In each frame, more than one filter share about the same frequency response center, the're much wider, and they're of different widths (proportional to the merge factor in this band)
In each frame, the impulse responses are now in new positions, the're much more narrow, and they're of different widths (proportional to the merge factor in this band)

In other words: This transform is non-uniform

What we can also see in subplots 3 and 4 is a significant amount of aliasing.
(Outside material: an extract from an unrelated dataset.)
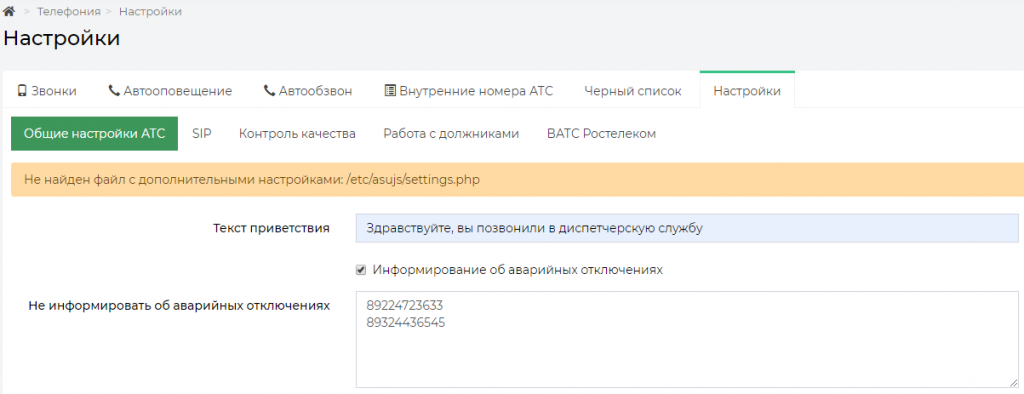Open the Работа с должниками section
The image size is (1024, 394).
(x=451, y=133)
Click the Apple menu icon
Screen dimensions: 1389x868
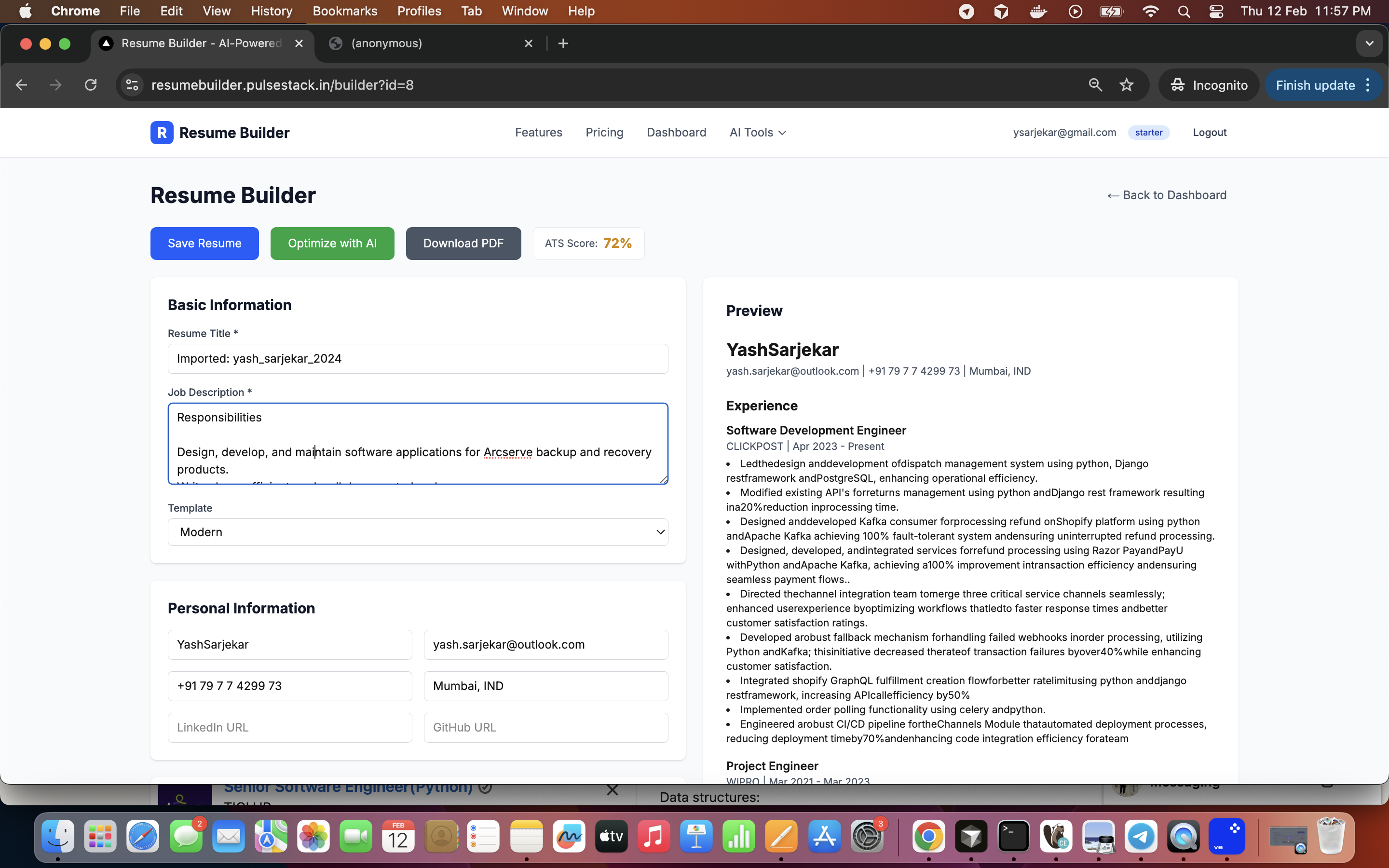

The method introduced in [3] can be used to cancel this aliasing. Again, this method can be implemented as a square polyphase matrix.

References¶

Werner, Nils and Edler, Bernd, "Experimenting with Lapped Transforms in Numerical Computation Libraries using Polyphase Matrices and Strided Memory Views". Audio Engineering Society Convention 146, 2019
Schuller, G. D. T. and Smith, M. J. T., "New framework for modulated perfect reconstruction filter banks". IEEE Transactions on Signal Processing, 44(8), pp. 1941–1954, 1996, ISSN 1053-587X, doi:10.1109/78.533715.
Werner, Nils and Edler, Bernd, "Nonuniform Orthogonal Filterbanks Based on MDCT Analysis/Synthesis and Time-Domain Aliasing Reduction". IEEE Signal Processing Letters, 24(5): 589–593, 2017.
H. S. Malvar, "Biorthogonal and nonuniform lapped transforms for transform coding with reduced blocking and ringing artifacts", IEEE Transactions on Signal Processing, Bd. 46, Nr. 4, S. 1043–1053, Apr. 1998.
O. A. Niamut und R. Heusdens, "Subband merging in cosine-modulated filter banks", IEEE Signal Processing Letters, Bd. 10, Nr. 4, S. 111–114, Apr. 2003.